Belmont graduate Megan Beaven is one smart cookie.
After realizing Music City’s edible cookie dough market was severely lacking, the entrepreneur took matters into her own hands and founded No Baked Cookie Dough in April of this year. Beaven had toyed with the idea of safe-to-eat raw cookie dough in her own kitchen growing up and came up with recipes that ditched the raw eggs and raw flour that can cause food-borne illnesses.
Already, the business has gained national attention through online sales, and become a well-known Nashville staple.
The entrepreneur admitted that she underestimated the challenge of opening up a food business, especially surrounding a treat most people are understandably nervous about consuming.
“It probably took me two months just to figure out how I could legally make and sell the product," Beaven said. "I had no experience in the food industry. I didn't know what regulations there were or what permits were needed.”
She started an online-only business that quickly morphed into weekend pop-up shops as her brand took off. The challenge of having to have a kitchen where she sold her product was avoided by only selling pre-packaged dough.

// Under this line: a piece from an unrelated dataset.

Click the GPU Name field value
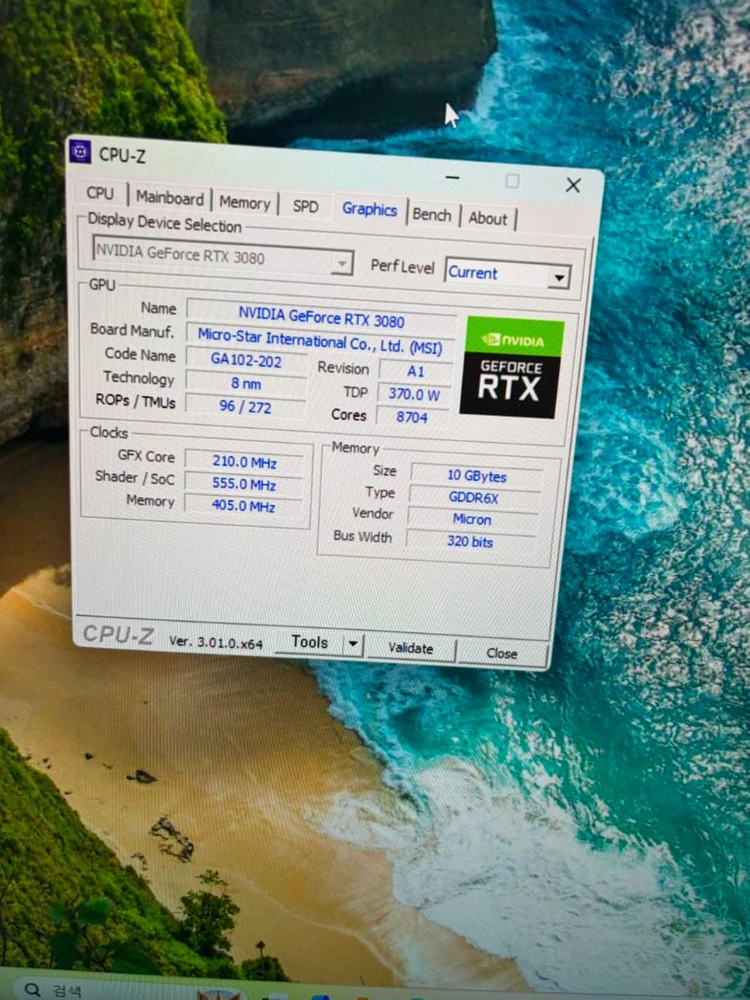The height and width of the screenshot is (1000, 750). click(321, 316)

The raw cookie dough trend is sweeping the nation one spoonful at a time, and Beaven was extremely surprised to see her pop-ups selling out within hours. Even tourists visiting the city for short periods would hunt for her pop-ups.
“I figured I would have gradual growth like any restaurant would, but I think I underestimated how much people were interested in cookie dough and how trendy it was becoming,” she said.

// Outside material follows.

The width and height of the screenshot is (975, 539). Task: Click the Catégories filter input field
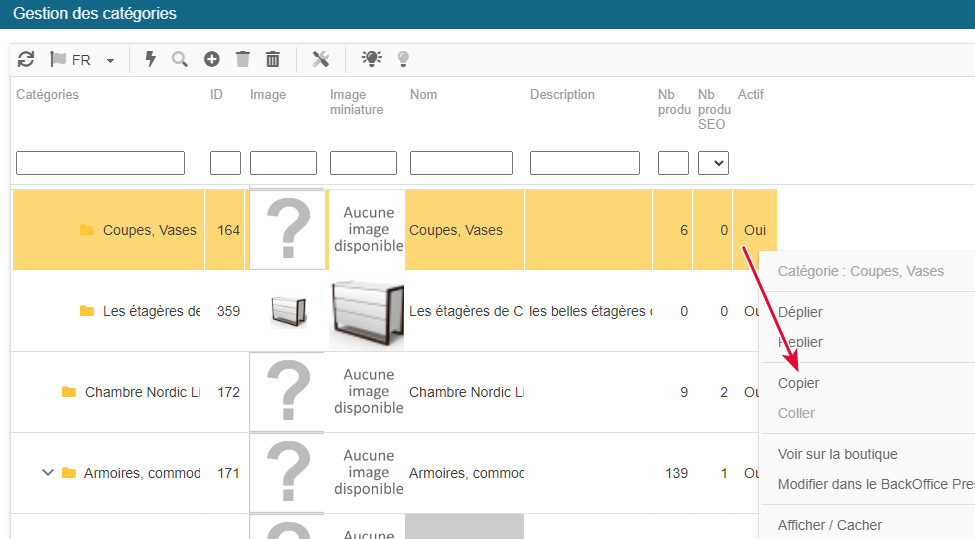click(x=100, y=163)
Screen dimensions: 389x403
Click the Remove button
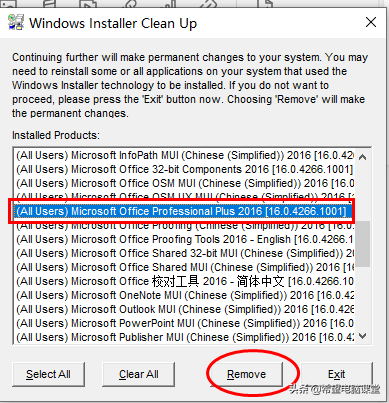coord(246,374)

Beaven didn’t anticipate opening up a storefront less than a year after launching her online business, but high demand and challenges with being a pop-up shop have made it a necessity.
Finding a place to set up became the No Baked team’s biggest hurdle. Because of permitting issues, Beaven had to approach businesses and ask their permission to sling cookie dough from their parking lots. Some places have worked out better than others, including her regular spot at 117 28th Ave. South, where her storefront is set to open Saturday, Oct. 21.
Many have expressed their disappointment at the pop-up’s short hours – a problem that will be eradicated with the storefront’s opening. No Baked fan Loren McBride echoed the fact that tracking down the pop-up shop was sometimes difficult when she just wanted a quick sugar fix.
“I’m super-excited for their storefront to open. It means I can spend a little less time tracking down the pop-up stands and a little more time eating their cookie dough,” she told Crain’s Nashville.
No Baked currently has no competitors, but even si Beaven isn’t worried about someone else pushing into the edible cookie dough space.
“We've created a well-known brand and I don't know if another company would want to come in the market right now,” she said.